ELT at Scale: Performance Considerations
As data volumes grow, ELT pipelines face scaling challenges that require careful engineering:
Incremental Transformation
Transforming the entire Bronze table on every pipeline run becomes impractical as Bronze grows to terabytes. dbt's incremental model materialization reads from Bronze using a watermark filter (WHERE ingested_at > last_run_timestamp), processes only new records, and merges them into Silver using MERGE INTO. This keeps transformation runtime constant regardless of total Bronze table size.
Partition Alignment
Bronze and Silver tables should be partitioned consistently — if Bronze is partitioned by ingested_date, Silver should be partitioned by event_date (or a similar logical date column). Misaligned partitioning causes transformation jobs to read large cross-partition ranges, degrading performance. Iceberg's hidden partitioning simplifies this by making partition pruning automatic and transparent.

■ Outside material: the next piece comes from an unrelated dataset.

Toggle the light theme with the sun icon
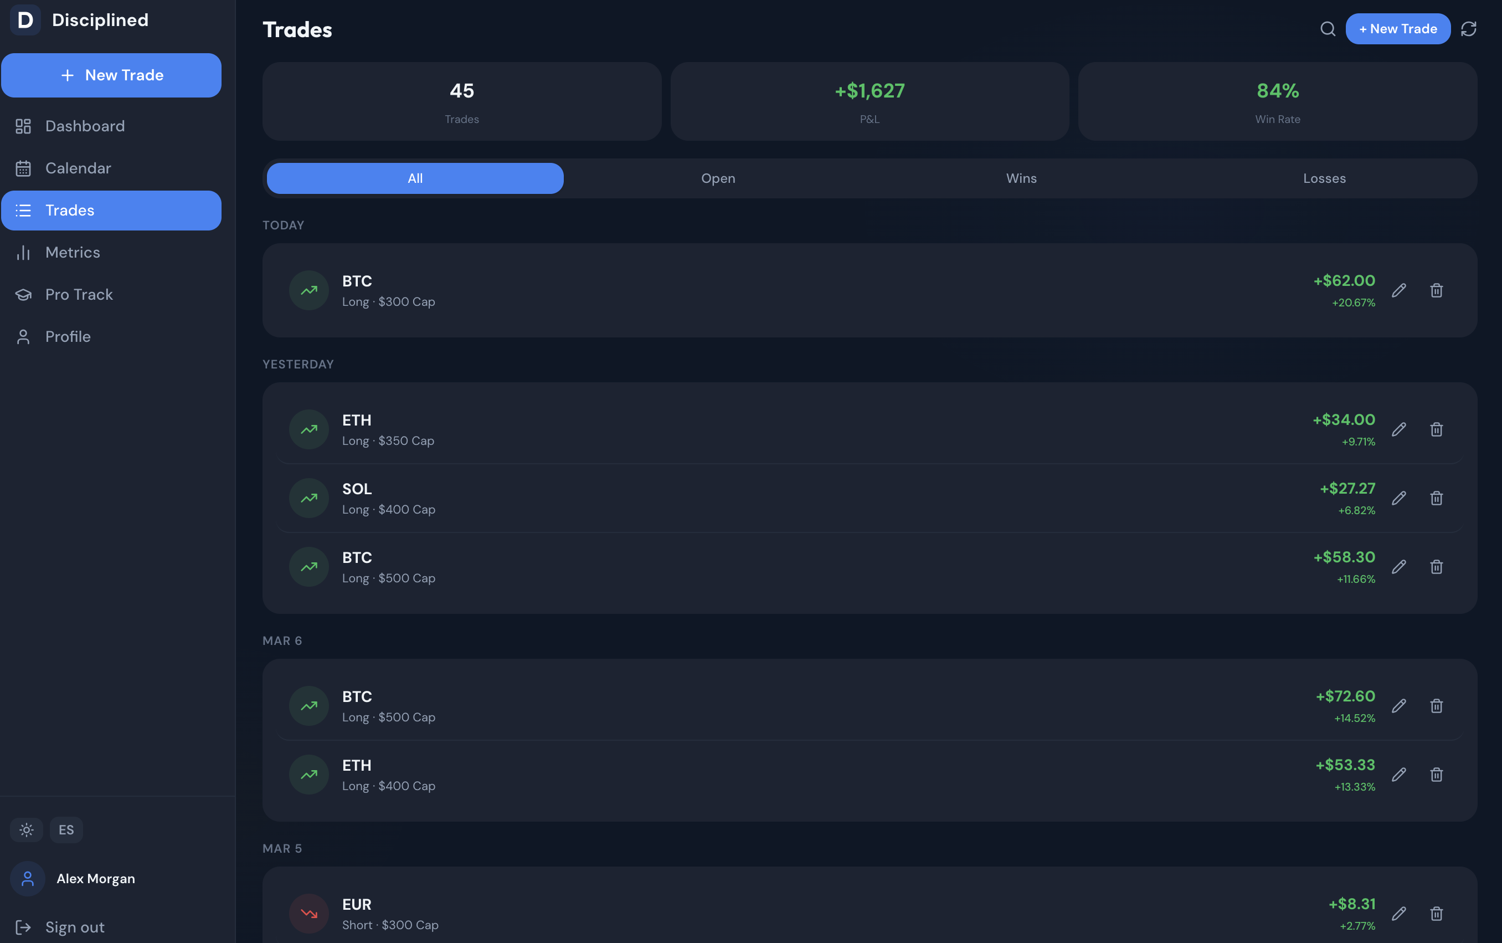1502x943 pixels. pyautogui.click(x=26, y=829)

Compaction of Silver and Gold
Incremental ELT writes produce many small Parquet files in Silver and Gold tables. Regular compaction merges small files into optimally sized ones. Dremio's automated table optimization handles this automatically; Spark-based pipelines require scheduled maintenance jobs.
ELT with Dremio
Dremio plays multiple roles in an ELT architecture:
As a Transformation Engine
SQL-defined Silver and Gold transformations can be executed directly in Dremio using CTAS (CREATE TABLE AS SELECT) statements against Bronze Iceberg tables. Dremio's vectorized query engine is significantly faster than Hive or Presto for complex analytical SQL, making Dremio-based ELT transformations fast and cost-effective.
As a dbt Adapter Target
dbt models run against Dremio's SQL engine, creating Iceberg tables in Dremio's catalog. Dremio's dbt adapter supports all standard dbt materializations: table, view, incremental, and snapshot.
As a Serving Layer
After ELT completes and Gold tables are populated, Dremio serves them to BI tools and analysts through ODBC, JDBC, and Arrow Flight connections. Reflections transparently accelerate Gold queries to sub-second response times, enabling interactive dashboard performance on ELT-produced data.
As an ELT Validator
Dremio's interactive SQL interface allows data engineers to validate each stage of the ELT pipeline in real time — running ad-hoc quality checks on Bronze tables, previewing Silver transformation results before committing them to production, and profiling Gold data distributions to detect anomalies.
Summary
ELT — Extract, Load, Transform — is the foundational data integration pattern for the modern data lakehouse. By loading raw data into the Bronze layer first and transforming it in the destination using powerful distributed compute, ELT provides three capabilities that traditional ETL cannot match: raw data preservation for full reprocessing, faster data availability, and simpler pipeline architecture.
The Medallion Architecture is the natural organizational framework for ELT in the lakehouse — Bronze captures the raw load, Silver and Gold represent the two-stage transform. Apache Iceberg provides the ACID transactional foundation that makes each stage reliable. dbt provides the SQL-based transformation framework that makes Silver and Gold production accessible to analytics engineers. And Dremio serves the Gold output with sub-second performance, completing the path from raw source data to business-ready analytics.